**Task requirements:**
The reply to the records below should contain exactly the lines from the line with "Image resolution: width=713" through the line with "Task: Select the NetAssets sort option", and nothing besides.

**Information provided:**
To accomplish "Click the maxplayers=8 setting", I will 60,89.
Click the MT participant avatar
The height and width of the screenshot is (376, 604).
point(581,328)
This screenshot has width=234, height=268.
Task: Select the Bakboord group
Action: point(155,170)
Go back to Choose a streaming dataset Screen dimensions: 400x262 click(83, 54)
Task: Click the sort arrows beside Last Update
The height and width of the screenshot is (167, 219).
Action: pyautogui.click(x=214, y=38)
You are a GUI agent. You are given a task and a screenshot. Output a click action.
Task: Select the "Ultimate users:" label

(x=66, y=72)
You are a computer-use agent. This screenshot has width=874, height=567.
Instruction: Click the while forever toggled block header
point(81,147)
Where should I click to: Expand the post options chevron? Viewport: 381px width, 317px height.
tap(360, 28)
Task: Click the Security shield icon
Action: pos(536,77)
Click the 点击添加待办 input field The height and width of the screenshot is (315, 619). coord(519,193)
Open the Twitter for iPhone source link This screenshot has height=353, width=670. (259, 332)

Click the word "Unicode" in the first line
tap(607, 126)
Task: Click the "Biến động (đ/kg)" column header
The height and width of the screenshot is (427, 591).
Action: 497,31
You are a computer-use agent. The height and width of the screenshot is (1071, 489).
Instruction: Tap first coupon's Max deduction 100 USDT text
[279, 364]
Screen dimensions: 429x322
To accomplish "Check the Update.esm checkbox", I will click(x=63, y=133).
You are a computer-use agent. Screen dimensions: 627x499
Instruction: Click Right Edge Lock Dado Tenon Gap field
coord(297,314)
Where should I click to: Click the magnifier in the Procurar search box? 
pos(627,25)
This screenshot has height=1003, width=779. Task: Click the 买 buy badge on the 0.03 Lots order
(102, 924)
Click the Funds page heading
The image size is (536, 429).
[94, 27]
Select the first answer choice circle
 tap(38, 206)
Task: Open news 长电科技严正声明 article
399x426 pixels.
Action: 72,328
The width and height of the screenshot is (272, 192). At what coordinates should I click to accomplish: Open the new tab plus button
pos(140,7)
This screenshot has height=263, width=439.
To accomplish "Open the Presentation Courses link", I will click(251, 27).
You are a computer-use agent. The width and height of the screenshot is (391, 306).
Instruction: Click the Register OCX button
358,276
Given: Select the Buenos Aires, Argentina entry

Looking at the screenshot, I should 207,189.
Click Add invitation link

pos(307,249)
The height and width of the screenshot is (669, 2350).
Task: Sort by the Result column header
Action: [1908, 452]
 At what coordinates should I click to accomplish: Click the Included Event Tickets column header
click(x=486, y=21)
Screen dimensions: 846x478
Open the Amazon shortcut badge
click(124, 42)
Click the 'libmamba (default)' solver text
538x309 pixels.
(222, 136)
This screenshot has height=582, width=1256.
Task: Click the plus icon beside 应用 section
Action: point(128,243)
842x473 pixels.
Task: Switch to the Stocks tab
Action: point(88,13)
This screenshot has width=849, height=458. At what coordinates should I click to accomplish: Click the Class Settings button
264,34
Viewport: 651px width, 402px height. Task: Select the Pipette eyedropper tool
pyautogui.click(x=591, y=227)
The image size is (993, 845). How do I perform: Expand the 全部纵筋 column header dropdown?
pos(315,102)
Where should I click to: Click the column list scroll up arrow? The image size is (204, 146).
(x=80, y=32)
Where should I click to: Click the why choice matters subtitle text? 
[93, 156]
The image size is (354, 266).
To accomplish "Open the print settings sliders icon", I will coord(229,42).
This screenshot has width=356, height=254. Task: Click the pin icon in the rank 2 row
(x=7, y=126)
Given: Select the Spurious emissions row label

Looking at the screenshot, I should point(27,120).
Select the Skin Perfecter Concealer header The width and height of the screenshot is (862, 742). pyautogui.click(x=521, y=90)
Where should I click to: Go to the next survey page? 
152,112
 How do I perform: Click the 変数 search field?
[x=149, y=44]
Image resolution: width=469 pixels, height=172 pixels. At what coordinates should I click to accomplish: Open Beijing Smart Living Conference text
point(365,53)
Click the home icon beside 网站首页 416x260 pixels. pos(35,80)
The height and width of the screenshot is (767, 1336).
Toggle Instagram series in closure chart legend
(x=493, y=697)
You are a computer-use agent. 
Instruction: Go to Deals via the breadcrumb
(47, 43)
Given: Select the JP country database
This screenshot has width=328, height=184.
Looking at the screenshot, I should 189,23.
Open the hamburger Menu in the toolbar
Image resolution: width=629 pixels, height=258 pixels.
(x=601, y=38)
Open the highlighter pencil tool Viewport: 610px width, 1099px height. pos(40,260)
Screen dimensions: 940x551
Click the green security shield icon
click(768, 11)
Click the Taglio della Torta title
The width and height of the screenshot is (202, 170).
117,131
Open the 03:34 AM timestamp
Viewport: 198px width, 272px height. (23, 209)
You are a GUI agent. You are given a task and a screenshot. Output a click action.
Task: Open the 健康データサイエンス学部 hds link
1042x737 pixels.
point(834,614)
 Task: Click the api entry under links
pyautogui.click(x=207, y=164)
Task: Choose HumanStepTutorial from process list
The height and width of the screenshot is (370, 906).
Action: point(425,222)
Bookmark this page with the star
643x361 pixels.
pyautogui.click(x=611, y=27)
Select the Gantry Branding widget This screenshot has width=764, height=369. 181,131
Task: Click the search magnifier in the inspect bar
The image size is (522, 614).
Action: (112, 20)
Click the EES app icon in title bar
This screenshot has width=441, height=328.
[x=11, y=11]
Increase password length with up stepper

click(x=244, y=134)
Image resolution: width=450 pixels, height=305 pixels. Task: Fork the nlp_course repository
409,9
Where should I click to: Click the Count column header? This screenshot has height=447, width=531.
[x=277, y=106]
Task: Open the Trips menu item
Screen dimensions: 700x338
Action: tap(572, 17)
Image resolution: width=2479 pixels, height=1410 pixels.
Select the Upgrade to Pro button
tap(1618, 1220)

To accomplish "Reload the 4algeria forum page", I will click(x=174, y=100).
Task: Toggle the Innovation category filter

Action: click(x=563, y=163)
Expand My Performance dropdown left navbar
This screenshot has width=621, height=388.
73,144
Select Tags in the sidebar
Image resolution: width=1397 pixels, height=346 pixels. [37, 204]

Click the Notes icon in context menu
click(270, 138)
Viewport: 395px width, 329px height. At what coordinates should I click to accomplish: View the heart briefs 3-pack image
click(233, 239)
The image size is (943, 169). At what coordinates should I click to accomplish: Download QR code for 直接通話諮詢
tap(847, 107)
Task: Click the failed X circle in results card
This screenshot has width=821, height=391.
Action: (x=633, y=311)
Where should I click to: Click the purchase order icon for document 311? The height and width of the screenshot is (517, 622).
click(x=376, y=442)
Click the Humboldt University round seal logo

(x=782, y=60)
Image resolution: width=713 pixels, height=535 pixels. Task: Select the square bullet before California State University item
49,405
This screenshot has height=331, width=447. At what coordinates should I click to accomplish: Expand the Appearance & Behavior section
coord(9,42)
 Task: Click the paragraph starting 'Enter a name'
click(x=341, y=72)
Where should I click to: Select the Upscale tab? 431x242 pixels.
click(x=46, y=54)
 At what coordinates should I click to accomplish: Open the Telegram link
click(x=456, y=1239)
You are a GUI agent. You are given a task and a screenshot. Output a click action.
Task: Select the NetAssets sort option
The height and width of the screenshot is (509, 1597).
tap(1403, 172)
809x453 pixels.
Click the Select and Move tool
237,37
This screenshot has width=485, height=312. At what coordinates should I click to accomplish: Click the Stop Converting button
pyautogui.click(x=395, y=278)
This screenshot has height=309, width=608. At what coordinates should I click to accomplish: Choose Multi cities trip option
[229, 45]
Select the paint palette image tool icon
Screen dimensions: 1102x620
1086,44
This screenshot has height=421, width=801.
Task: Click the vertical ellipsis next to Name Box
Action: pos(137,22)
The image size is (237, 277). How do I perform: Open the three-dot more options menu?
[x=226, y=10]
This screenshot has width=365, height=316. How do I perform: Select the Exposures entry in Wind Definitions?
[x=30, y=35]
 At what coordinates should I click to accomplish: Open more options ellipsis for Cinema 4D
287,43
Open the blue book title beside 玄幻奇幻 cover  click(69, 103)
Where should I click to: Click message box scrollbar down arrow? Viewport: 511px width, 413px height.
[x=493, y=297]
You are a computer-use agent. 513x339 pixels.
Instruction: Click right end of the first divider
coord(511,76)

**Output for this exercise:**
Image resolution: width=713 pixels, height=535 pixels. Task: Select the square bullet before California State University item
49,405
This screenshot has height=331, width=447. At what coordinates should I click to accomplish: Expand the Appearance & Behavior section
coord(9,42)
 Task: Click the paragraph starting 'Enter a name'
click(x=341, y=72)
Where should I click to: Select the Upscale tab? 431x242 pixels.
click(x=46, y=54)
 At what coordinates should I click to accomplish: Open the Telegram link
click(x=456, y=1239)
You are a GUI agent. You are given a task and a screenshot. Output a click action.
Task: Select the NetAssets sort option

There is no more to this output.